§ Text passage
********

With enough time, patience, trust, and renewed perspective, we experience hope. The realization of things hoped for is often experienced only in hindsight, in looking back. We will see things rightly, from the perspective of heaven, at the end of our time on earth. Rarely is that ultimate perspective given to us as we plod through this life.

Once, when I was in a depressed state, someone told me, “Keep looking down, Dietrich.” My friend paused for effect, to let this bizarre word of encouragement sink in, then added this perspective from Scripture, “since God raised you up and seated you with Christ in heavenly places” (Ephesians 2:6). From the perspective of heaven, we look down and back. Given this vantage point and holding on by faith, my depression dissipates.

Perspective matters. In writing blogs or sermons, as with any art form, perspective is everything. I see life, and create what I do, through the lens of faith. Scripture reminds us that “Faith is the substance of things hoped for, the evidence of things not seen” (Hebrews 11:1). Yet we sometimes think we have nothing to go on. What then? Then we must regain the perspective we lost under the veil of the heavy circumstances weighing us down.

********

§ Supplied material

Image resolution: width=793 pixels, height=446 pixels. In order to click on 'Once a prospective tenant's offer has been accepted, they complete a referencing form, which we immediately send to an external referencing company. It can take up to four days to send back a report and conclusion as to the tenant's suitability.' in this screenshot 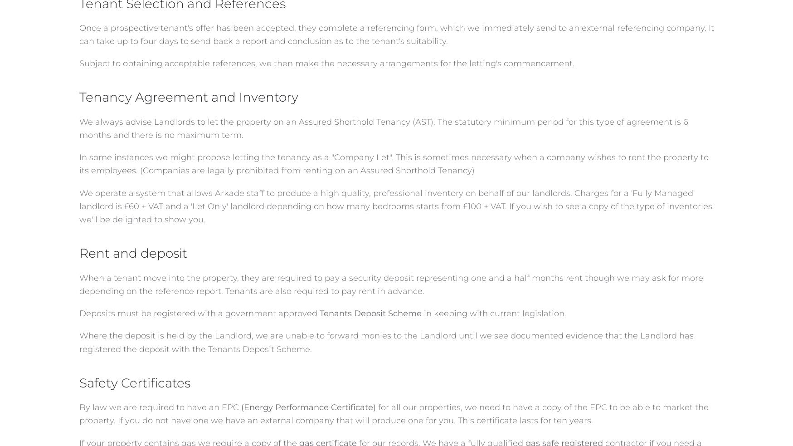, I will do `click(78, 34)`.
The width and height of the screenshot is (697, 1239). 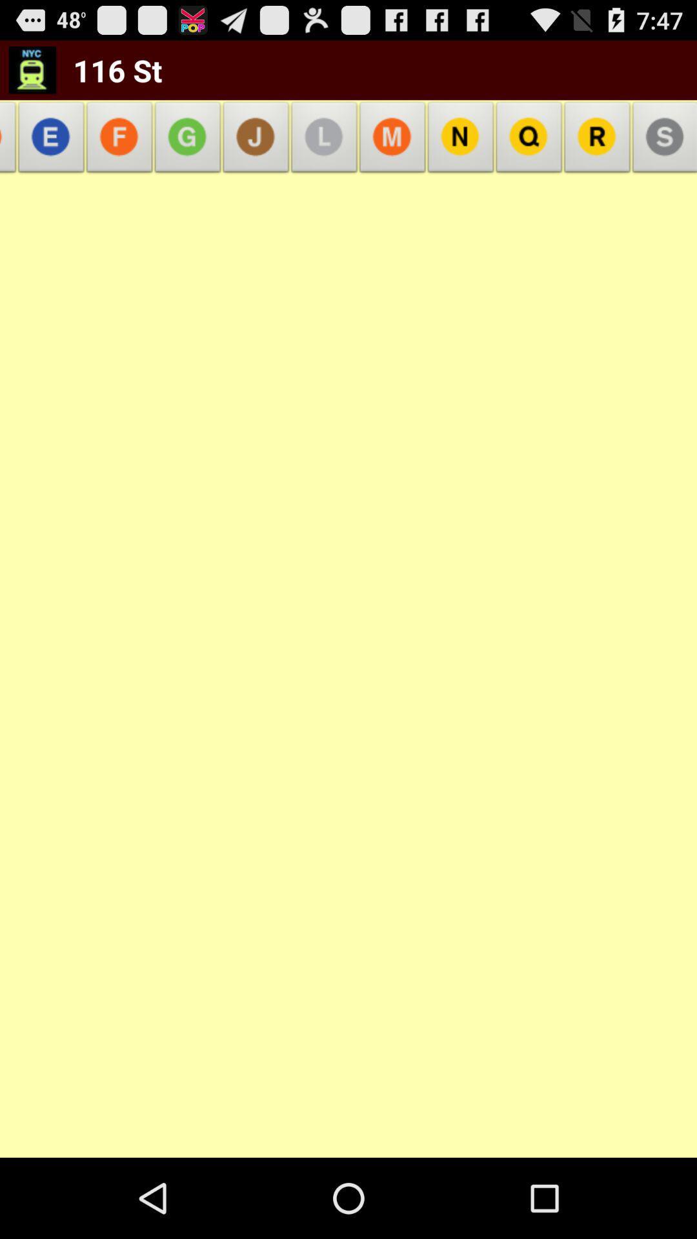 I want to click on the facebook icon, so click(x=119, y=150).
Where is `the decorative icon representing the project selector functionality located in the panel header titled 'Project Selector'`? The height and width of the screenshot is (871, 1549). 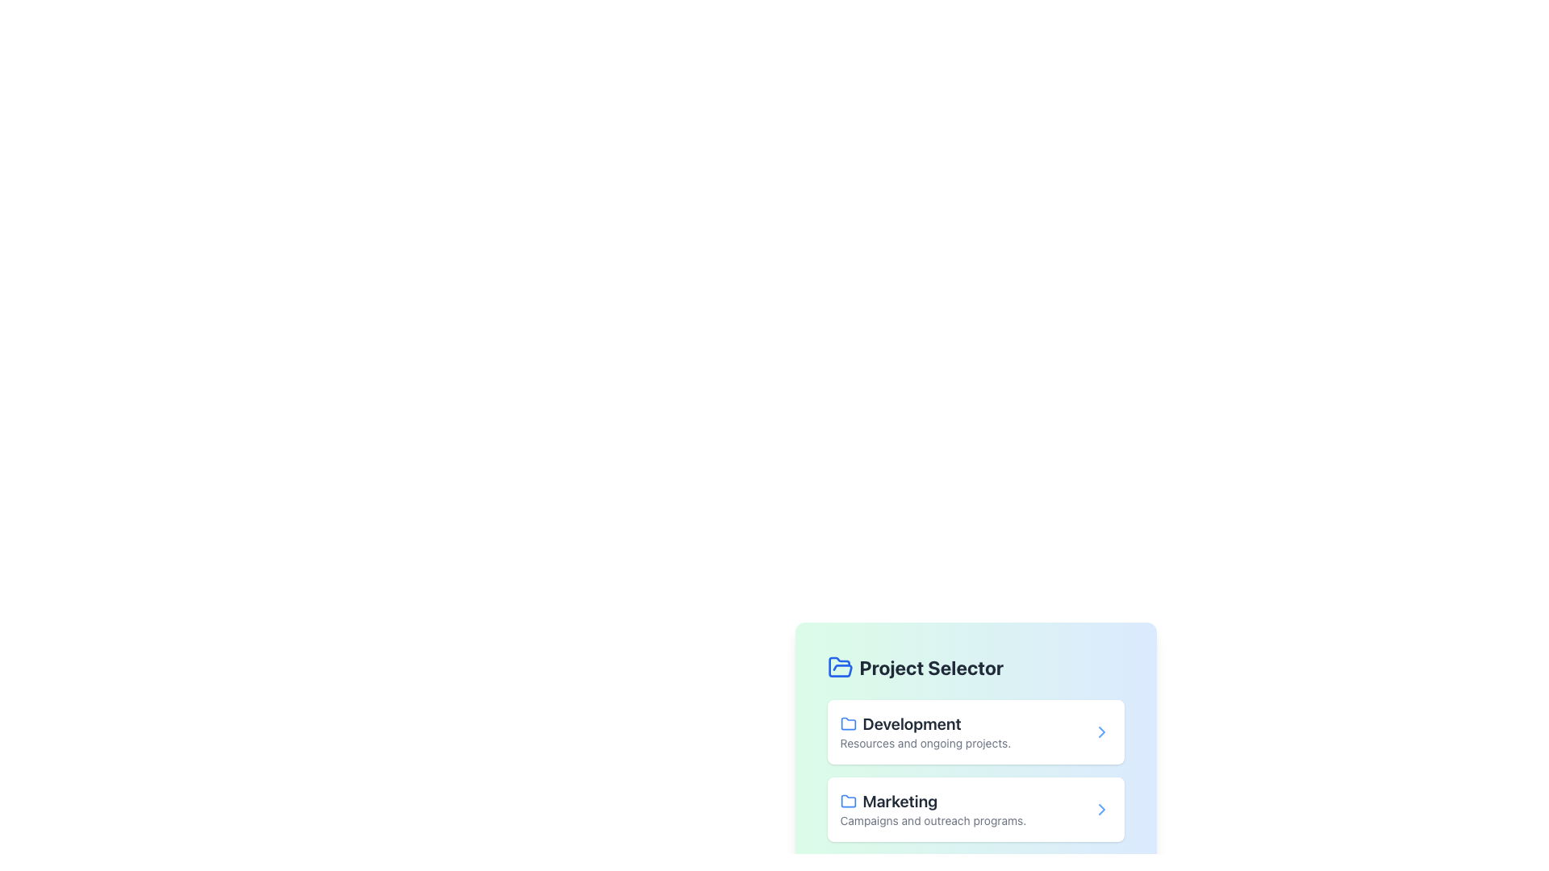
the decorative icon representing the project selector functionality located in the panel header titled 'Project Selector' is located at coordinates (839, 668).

********

§ Direction
Reproduce word for word the part of the passage on perspective and hope starting with "With enough time, patience, trust, and" and going on through "through this life.".

§ Exercise solution
With enough time, patience, trust, and renewed perspective, we experience hope. The realization of things hoped for is often experienced only in hindsight, in looking back. We will see things rightly, from the perspective of heaven, at the end of our time on earth. Rarely is that ultimate perspective given to us as we plod through this life.